Beoordeling door de voorzieningenrechter
2. Verzoekster woont op het adres [adres]. Zij woont daar samen met haar minderjarige dochter [naam 1] en haar meerderjarige zoon [naam 2]. Stichting Hef Wonen is de eigenaar van deze woning.
3. Uit de bestuurlijke rapportage van de politie van 24 juni 2024 blijkt onder meer het volgende.
Verzoekster staat samen met haar 18-jarige zoon en 15-jarige dochter in de Basisregistratie personen op het adres van de woning ingeschreven. Bij de woning heeft op 24 juni 2024 omstreeks 00:20 uur een explosie plaatsgevonden. Als gevolg hiervan is het raam aan de straatzijde ernstig beschadigd geraakt en is het kozijn van het raam en de gevel zwartgeblakerd. Verder heeft er kort een brand gewoed.
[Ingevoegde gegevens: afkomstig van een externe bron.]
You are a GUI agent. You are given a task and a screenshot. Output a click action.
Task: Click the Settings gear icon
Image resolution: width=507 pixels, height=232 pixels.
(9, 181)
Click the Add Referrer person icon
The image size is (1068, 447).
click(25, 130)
Verzoekster heeft onder meer aan de politie verklaard dat zij kort voor de explosie
was thuisgekomen. Op het moment dat zij naar haar voordeur was gelopen, zou zij enkele
meters verderop een jongeman hebben gezien die zich opvallend zou hebben gedragen. Verzoekster zou de woning in zijn gegaan en zou een buurvrouw hebben gebeld om haar
op de hoogte te brengen van de aanwezigheid van de jongeman. Op het moment dat verzoekster haar buurvrouw belde, hoorde zij een harde knal. Daarnaast zag zij dat er
via een raam aan de straatzijde vlammen de woning binnenkwamen.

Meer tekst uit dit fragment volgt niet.